• **PROBLEM STATEMENT**
Turn the lines of the material below into a numbered list, leaving out the blank lines.

***** DATA SUPPLIED

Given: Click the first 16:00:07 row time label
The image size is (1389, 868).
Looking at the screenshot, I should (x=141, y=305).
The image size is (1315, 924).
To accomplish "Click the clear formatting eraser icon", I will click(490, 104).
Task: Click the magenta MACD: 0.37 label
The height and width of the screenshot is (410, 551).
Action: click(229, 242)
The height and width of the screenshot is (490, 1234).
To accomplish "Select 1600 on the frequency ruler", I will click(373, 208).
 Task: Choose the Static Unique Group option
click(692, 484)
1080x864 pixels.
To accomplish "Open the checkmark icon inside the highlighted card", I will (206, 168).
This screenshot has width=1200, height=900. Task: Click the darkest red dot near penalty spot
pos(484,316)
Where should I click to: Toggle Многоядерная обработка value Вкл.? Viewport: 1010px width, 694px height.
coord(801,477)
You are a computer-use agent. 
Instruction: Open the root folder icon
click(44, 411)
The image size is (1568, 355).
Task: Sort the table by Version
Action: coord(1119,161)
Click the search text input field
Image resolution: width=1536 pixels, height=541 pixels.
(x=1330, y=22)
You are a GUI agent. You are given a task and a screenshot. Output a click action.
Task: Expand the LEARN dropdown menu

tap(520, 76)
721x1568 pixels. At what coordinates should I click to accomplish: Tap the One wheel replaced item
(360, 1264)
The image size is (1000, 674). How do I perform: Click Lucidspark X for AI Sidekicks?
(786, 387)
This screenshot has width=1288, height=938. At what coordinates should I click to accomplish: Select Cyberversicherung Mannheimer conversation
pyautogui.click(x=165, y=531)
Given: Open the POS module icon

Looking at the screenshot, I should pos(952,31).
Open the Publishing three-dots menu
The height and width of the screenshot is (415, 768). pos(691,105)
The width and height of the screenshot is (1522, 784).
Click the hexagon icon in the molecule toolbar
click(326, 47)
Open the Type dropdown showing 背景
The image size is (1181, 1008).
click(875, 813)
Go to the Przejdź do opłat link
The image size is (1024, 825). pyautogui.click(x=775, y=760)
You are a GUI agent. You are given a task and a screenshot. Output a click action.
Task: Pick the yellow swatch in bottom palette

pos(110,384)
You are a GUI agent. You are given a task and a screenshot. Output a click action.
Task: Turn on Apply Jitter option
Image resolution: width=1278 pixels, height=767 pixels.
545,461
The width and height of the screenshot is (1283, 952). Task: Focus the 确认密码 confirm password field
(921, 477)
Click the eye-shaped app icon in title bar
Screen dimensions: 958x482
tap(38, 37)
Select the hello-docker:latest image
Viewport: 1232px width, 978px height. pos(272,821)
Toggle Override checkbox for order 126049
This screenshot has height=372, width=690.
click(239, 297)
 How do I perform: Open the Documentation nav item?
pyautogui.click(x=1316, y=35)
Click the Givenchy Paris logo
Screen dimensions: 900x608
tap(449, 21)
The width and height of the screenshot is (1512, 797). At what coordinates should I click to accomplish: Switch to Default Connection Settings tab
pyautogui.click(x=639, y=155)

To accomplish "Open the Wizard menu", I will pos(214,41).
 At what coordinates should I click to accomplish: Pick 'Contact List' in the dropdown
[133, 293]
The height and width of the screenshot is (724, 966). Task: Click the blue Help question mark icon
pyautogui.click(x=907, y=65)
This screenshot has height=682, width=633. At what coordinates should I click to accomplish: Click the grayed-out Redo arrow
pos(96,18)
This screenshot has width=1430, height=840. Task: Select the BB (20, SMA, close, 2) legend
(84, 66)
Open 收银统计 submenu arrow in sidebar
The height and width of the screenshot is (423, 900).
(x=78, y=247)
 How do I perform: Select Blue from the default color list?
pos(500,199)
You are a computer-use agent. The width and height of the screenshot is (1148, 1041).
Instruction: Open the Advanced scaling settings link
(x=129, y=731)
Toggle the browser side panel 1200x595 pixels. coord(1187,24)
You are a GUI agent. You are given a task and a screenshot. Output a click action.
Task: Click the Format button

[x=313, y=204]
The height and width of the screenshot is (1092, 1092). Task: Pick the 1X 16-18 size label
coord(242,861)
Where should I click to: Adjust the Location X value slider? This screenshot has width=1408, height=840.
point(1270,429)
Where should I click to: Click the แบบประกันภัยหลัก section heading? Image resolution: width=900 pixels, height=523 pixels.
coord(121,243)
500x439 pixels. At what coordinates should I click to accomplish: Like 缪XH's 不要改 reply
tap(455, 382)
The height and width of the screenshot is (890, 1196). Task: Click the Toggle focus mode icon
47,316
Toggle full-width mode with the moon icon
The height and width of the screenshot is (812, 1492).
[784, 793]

**********

• **ANSWER TO THIS EXERCISE**
1. Given: Click the first 16:00:07 row time label
2. The image size is (1389, 868).
3. Looking at the screenshot, I should (x=141, y=305).
4. The image size is (1315, 924).
5. To accomplish "Click the clear formatting eraser icon", I will click(490, 104).
6. Task: Click the magenta MACD: 0.37 label
7. The height and width of the screenshot is (410, 551).
8. Action: click(229, 242)
9. The height and width of the screenshot is (490, 1234).
10. To accomplish "Select 1600 on the frequency ruler", I will click(373, 208).
11.  Task: Choose the Static Unique Group option
12. click(692, 484)
13. 1080x864 pixels.
14. To accomplish "Open the checkmark icon inside the highlighted card", I will (206, 168).
15. This screenshot has width=1200, height=900. Task: Click the darkest red dot near penalty spot
16. pos(484,316)
17. Where should I click to: Toggle Многоядерная обработка value Вкл.? Viewport: 1010px width, 694px height.
18. coord(801,477)
19. You are a computer-use agent. 
20. Instruction: Open the root folder icon
21. click(44, 411)
22. The image size is (1568, 355).
23. Task: Sort the table by Version
24. Action: coord(1119,161)
25. Click the search text input field
26. Image resolution: width=1536 pixels, height=541 pixels.
27. (x=1330, y=22)
28. You are a GUI agent. You are given a task and a screenshot. Output a click action.
29. Task: Expand the LEARN dropdown menu
30. tap(520, 76)
31. 721x1568 pixels. At what coordinates should I click to accomplish: Tap the One wheel replaced item
32. (360, 1264)
33. The image size is (1000, 674). How do I perform: Click Lucidspark X for AI Sidekicks?
34. (786, 387)
35. This screenshot has width=1288, height=938. At what coordinates should I click to accomplish: Select Cyberversicherung Mannheimer conversation
36. pyautogui.click(x=165, y=531)
37. Given: Open the POS module icon
38. Looking at the screenshot, I should pos(952,31).
39. Open the Publishing three-dots menu
40. The height and width of the screenshot is (415, 768). pos(691,105)
41. The width and height of the screenshot is (1522, 784).
42. Click the hexagon icon in the molecule toolbar
43. click(326, 47)
44. Open the Type dropdown showing 背景
45. The image size is (1181, 1008).
46. click(875, 813)
47. Go to the Przejdź do opłat link
48. The image size is (1024, 825). pyautogui.click(x=775, y=760)
49. You are a GUI agent. You are given a task and a screenshot. Output a click action.
50. Task: Pick the yellow swatch in bottom palette
51. pos(110,384)
52. You are a GUI agent. You are given a task and a screenshot. Output a click action.
53. Task: Turn on Apply Jitter option
54. Image resolution: width=1278 pixels, height=767 pixels.
55. 545,461
56. The width and height of the screenshot is (1283, 952). Task: Focus the 确认密码 confirm password field
57. (921, 477)
58. Click the eye-shaped app icon in title bar
59. Screen dimensions: 958x482
60. tap(38, 37)
61. Select the hello-docker:latest image
62. Viewport: 1232px width, 978px height. pos(272,821)
63. Toggle Override checkbox for order 126049
64. This screenshot has height=372, width=690.
65. click(239, 297)
66.  How do I perform: Open the Documentation nav item?
67. pyautogui.click(x=1316, y=35)
68. Click the Givenchy Paris logo
69. Screen dimensions: 900x608
70. tap(449, 21)
71. The width and height of the screenshot is (1512, 797). At what coordinates should I click to accomplish: Switch to Default Connection Settings tab
72. pyautogui.click(x=639, y=155)
73. To accomplish "Open the Wizard menu", I will pos(214,41).
74.  At what coordinates should I click to accomplish: Pick 'Contact List' in the dropdown
75. [133, 293]
76. The height and width of the screenshot is (724, 966). Task: Click the blue Help question mark icon
77. pyautogui.click(x=907, y=65)
78. This screenshot has height=682, width=633. At what coordinates should I click to accomplish: Click the grayed-out Redo arrow
79. pos(96,18)
80. This screenshot has width=1430, height=840. Task: Select the BB (20, SMA, close, 2) legend
81. (84, 66)
82. Open 收银统计 submenu arrow in sidebar
83. The height and width of the screenshot is (423, 900).
84. (x=78, y=247)
85.  How do I perform: Select Blue from the default color list?
86. pos(500,199)
87. You are a computer-use agent. The width and height of the screenshot is (1148, 1041).
88. Instruction: Open the Advanced scaling settings link
89. (x=129, y=731)
90. Toggle the browser side panel 1200x595 pixels. coord(1187,24)
91. You are a GUI agent. You are given a task and a screenshot. Output a click action.
92. Task: Click the Format button
93. [x=313, y=204]
94. The height and width of the screenshot is (1092, 1092). Task: Pick the 1X 16-18 size label
95. coord(242,861)
96. Where should I click to: Adjust the Location X value slider? This screenshot has width=1408, height=840.
97. point(1270,429)
98. Where should I click to: Click the แบบประกันภัยหลัก section heading? Image resolution: width=900 pixels, height=523 pixels.
99. coord(121,243)
100. 500x439 pixels. At what coordinates should I click to accomplish: Like 缪XH's 不要改 reply
101. tap(455, 382)
102. The height and width of the screenshot is (890, 1196). Task: Click the Toggle focus mode icon
103. 47,316
104. Toggle full-width mode with the moon icon
105. The height and width of the screenshot is (812, 1492).
106. [784, 793]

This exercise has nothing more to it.